Material to process:
___
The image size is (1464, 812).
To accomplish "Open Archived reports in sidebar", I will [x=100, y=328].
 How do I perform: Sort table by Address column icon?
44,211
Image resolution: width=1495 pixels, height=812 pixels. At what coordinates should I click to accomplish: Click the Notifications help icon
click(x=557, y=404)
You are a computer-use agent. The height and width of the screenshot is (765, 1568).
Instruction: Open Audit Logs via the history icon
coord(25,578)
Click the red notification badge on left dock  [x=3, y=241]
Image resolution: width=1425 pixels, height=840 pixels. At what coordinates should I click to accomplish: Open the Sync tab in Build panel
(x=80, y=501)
___
Exercise description: Nothing but the lines from the one containing "Instruction: Open Audit" through the final line of the data above is to be reproduced, each exactly as written.

Result below:
Instruction: Open Audit Logs via the history icon
coord(25,578)
Click the red notification badge on left dock  [x=3, y=241]
Image resolution: width=1425 pixels, height=840 pixels. At what coordinates should I click to accomplish: Open the Sync tab in Build panel
(x=80, y=501)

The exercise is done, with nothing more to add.